## [What the task requires]
Please filter the data down to the lines that include the word "will" and copy them.

(Saved entries)
-- Opening Marker --

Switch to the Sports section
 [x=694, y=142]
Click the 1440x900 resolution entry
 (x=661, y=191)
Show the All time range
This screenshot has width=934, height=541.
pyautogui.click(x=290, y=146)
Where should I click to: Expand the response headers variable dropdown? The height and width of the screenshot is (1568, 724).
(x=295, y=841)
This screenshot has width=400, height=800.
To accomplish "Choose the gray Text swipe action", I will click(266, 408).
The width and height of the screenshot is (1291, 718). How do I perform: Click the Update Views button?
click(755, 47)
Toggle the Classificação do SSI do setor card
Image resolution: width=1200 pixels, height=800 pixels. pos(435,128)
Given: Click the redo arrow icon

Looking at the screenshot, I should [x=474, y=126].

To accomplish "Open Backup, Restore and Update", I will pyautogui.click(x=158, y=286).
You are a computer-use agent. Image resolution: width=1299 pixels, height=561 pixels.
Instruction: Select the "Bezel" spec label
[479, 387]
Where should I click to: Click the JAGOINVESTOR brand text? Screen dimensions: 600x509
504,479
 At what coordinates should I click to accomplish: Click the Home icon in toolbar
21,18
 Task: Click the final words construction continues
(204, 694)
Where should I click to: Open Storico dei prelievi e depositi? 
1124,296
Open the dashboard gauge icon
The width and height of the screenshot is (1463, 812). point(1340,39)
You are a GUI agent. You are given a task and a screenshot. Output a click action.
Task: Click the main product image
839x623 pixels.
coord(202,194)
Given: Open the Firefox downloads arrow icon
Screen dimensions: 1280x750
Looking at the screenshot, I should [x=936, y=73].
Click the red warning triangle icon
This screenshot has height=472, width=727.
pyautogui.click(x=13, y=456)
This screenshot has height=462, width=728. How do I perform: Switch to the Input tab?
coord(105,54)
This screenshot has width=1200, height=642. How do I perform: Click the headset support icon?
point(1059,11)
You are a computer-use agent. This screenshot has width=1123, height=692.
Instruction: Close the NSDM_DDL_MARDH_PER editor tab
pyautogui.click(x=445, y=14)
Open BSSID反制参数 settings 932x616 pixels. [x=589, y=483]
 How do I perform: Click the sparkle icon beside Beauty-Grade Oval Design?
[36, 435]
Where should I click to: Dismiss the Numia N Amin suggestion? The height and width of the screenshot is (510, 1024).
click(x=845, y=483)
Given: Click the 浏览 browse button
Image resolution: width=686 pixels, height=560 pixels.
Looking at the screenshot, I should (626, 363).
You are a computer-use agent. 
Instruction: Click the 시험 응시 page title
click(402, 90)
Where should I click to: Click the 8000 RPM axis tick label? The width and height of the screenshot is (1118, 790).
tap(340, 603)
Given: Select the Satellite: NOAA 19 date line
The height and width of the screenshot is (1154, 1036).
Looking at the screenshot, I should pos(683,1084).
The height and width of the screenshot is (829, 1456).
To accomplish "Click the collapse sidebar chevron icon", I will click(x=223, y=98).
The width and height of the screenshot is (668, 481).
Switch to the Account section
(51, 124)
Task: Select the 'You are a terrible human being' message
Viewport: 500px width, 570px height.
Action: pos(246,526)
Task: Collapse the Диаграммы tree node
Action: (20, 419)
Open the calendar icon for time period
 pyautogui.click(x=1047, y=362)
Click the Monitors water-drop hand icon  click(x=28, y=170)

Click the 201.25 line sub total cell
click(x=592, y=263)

-- Closing Marker --

## [Final answer]
To accomplish "Choose the gray Text swipe action", I will click(266, 408).
To accomplish "Open Backup, Restore and Update", I will pyautogui.click(x=158, y=286).
To accomplish "Click the collapse sidebar chevron icon", I will click(x=223, y=98).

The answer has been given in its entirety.